• _Instructions for the task_:
Copy out, from the data, each line containing the string "agent".

# # # # # # #

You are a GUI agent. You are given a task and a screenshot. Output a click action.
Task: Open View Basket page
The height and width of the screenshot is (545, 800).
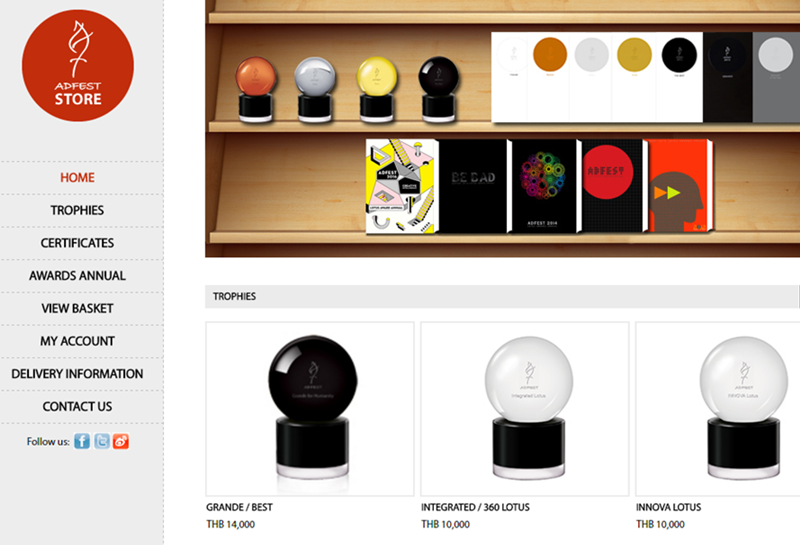78,308
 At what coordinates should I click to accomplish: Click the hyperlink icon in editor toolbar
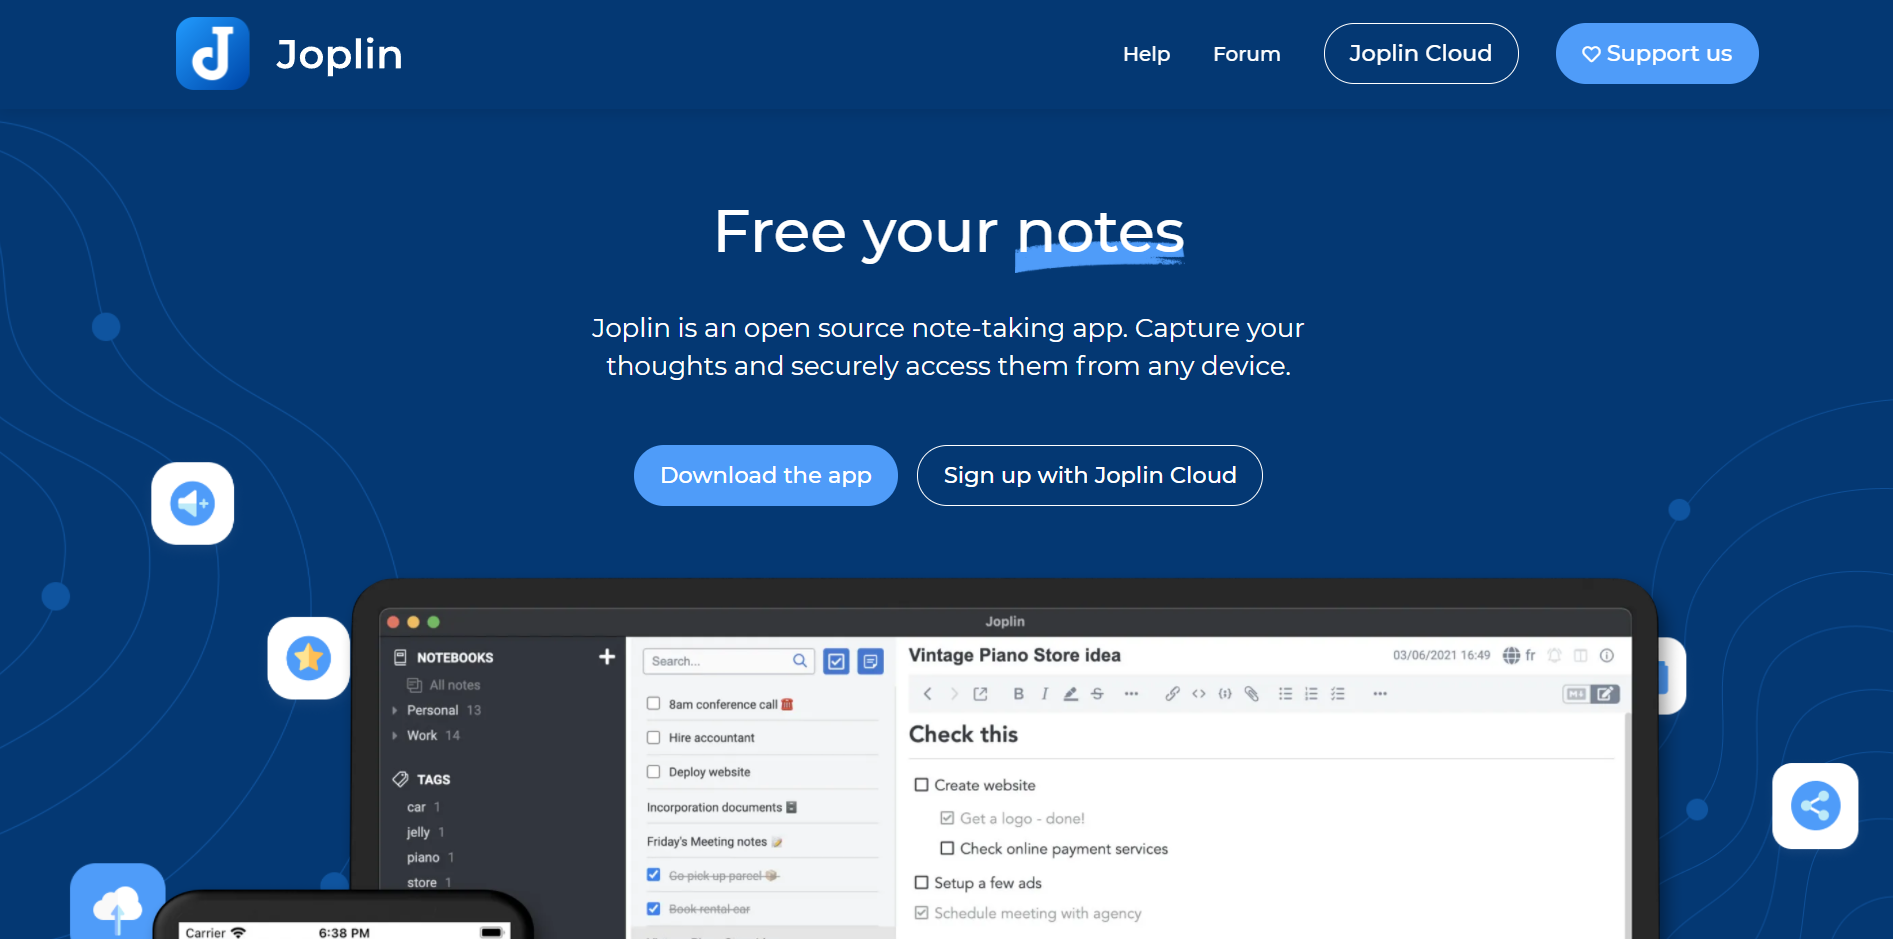(x=1172, y=694)
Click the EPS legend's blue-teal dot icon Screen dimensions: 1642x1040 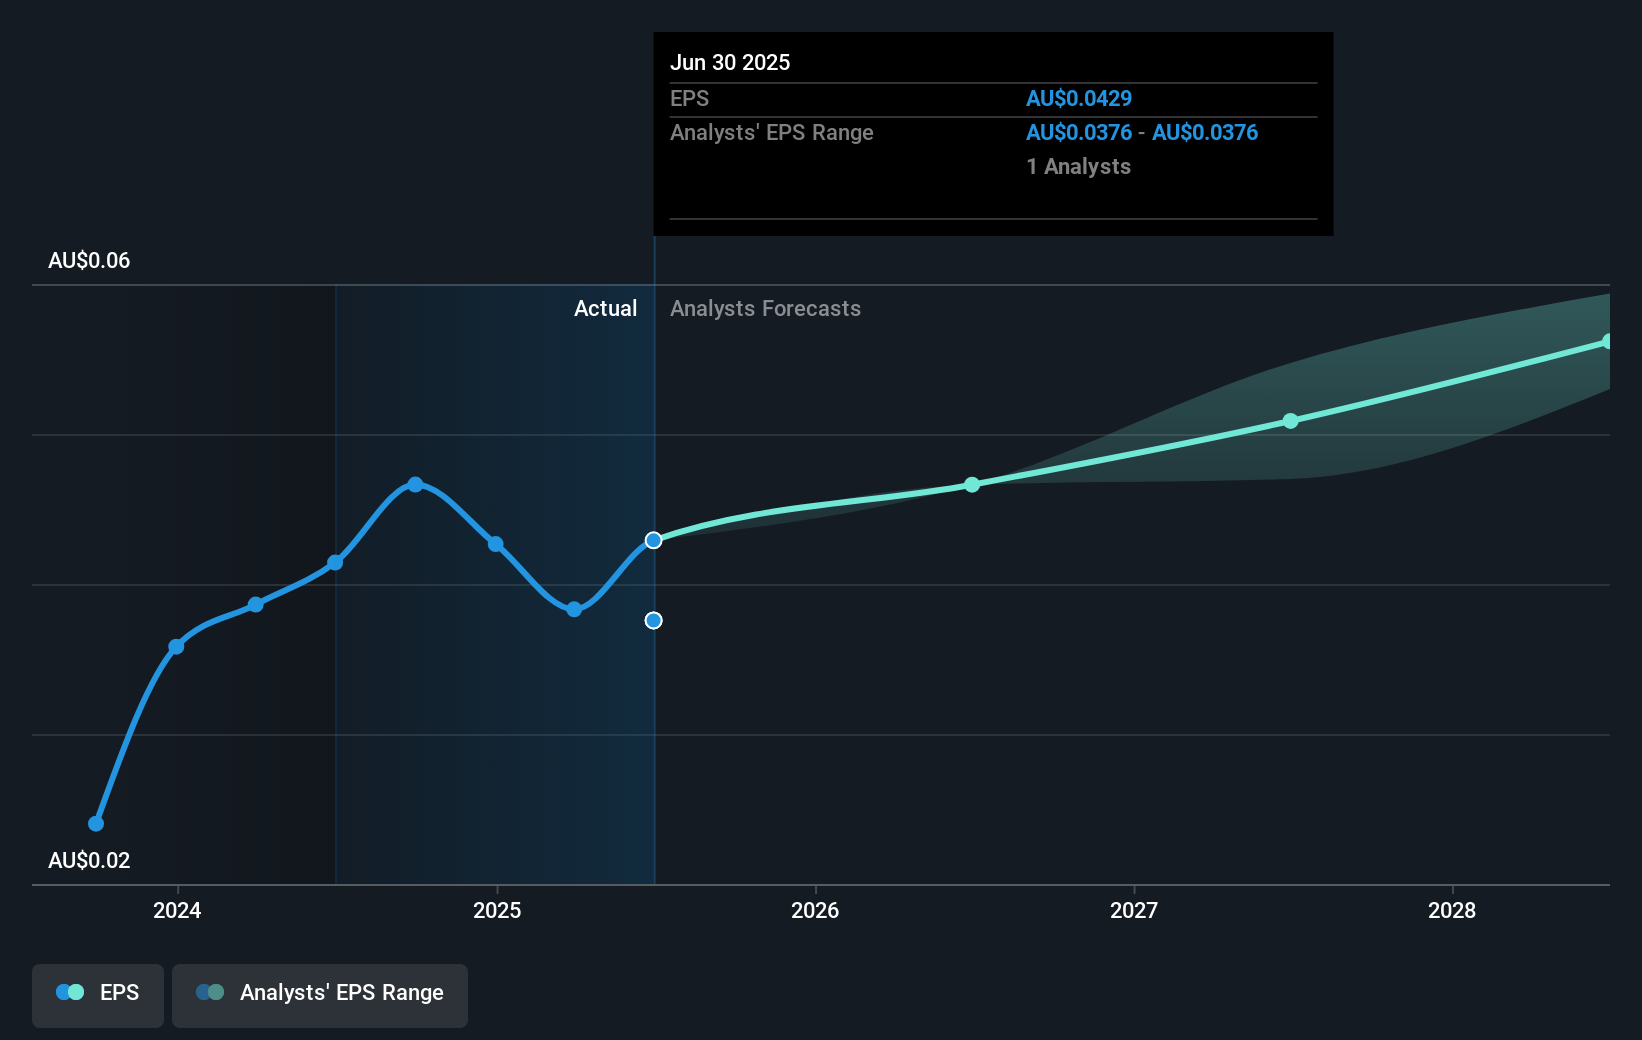(x=70, y=993)
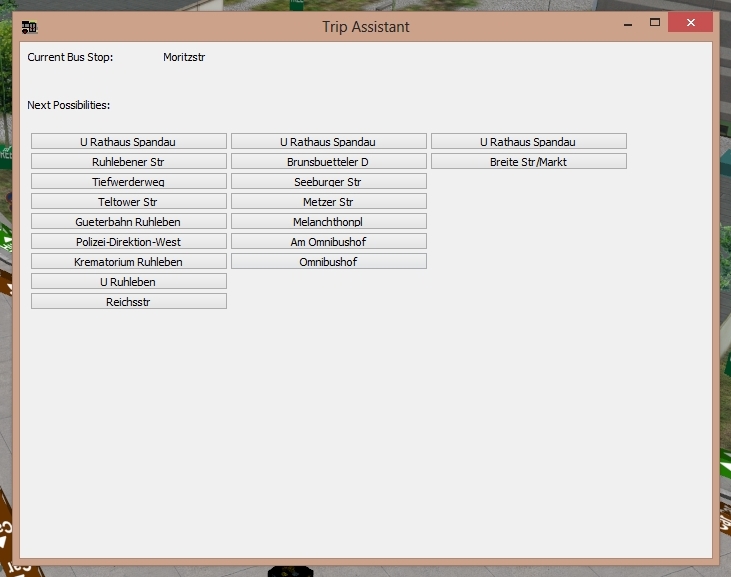Pick Tiefwerderweg as next stop
Screen dimensions: 731x577
[128, 182]
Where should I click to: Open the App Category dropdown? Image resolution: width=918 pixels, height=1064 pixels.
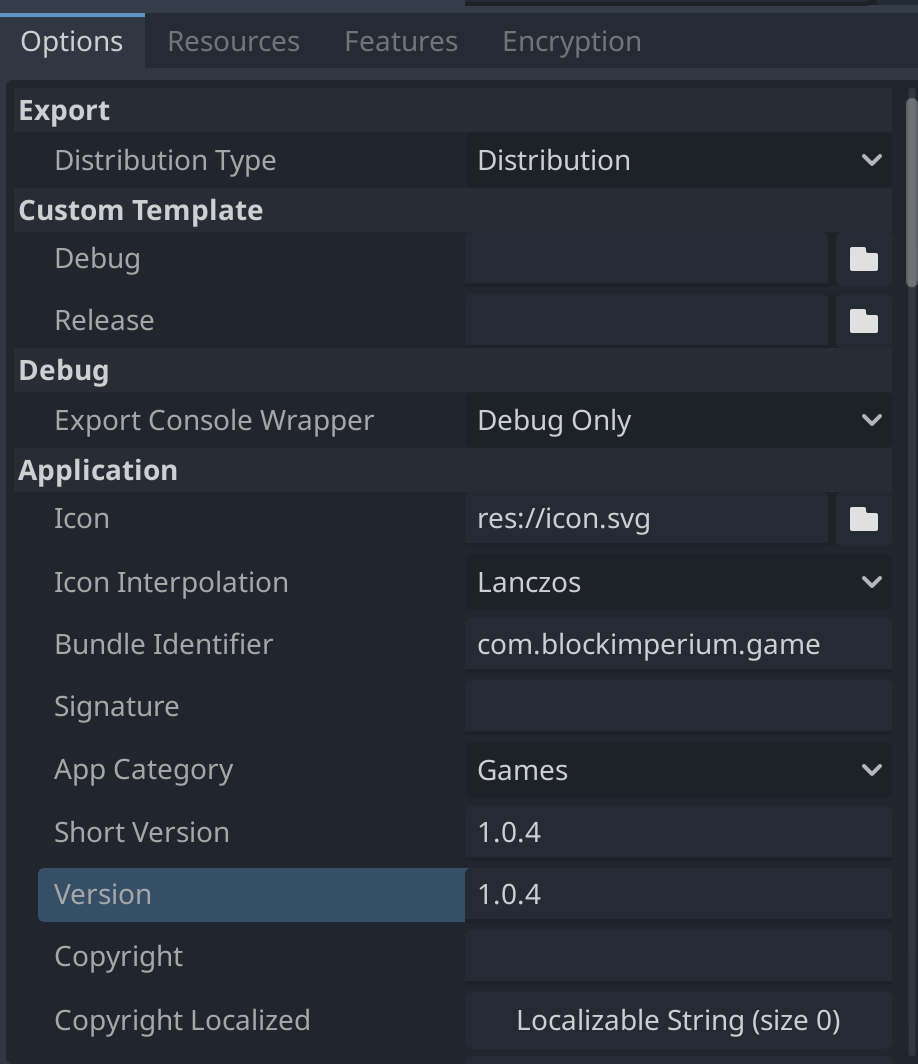pos(678,770)
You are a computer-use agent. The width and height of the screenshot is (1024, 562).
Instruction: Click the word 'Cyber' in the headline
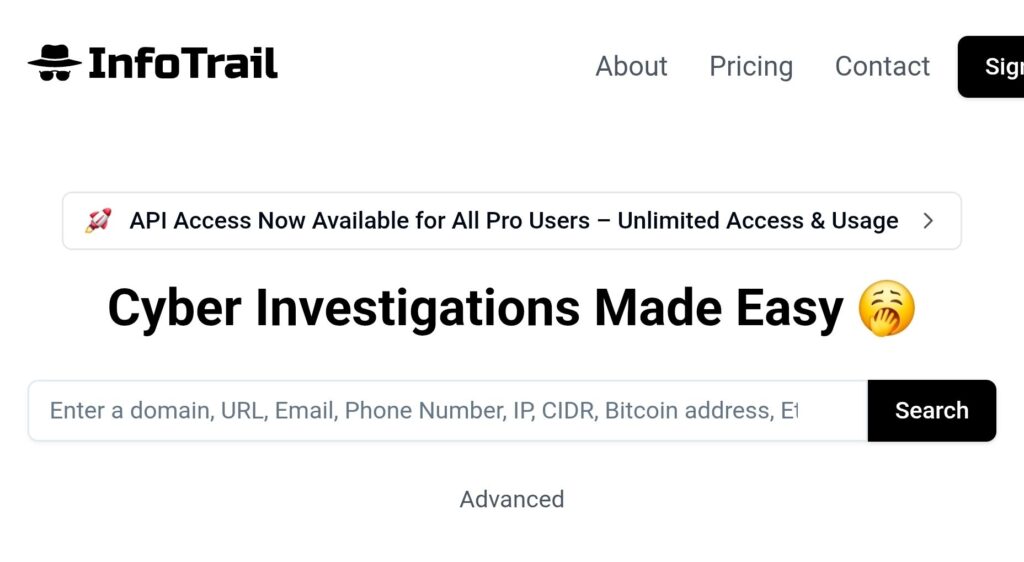pyautogui.click(x=173, y=309)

# # # # # # #

• _Exercise solution_:
You are a GUI agent. You are given a task and a screenshot. Output a click action.
You are a computer-use agent. The width and height of the screenshot is (1024, 562).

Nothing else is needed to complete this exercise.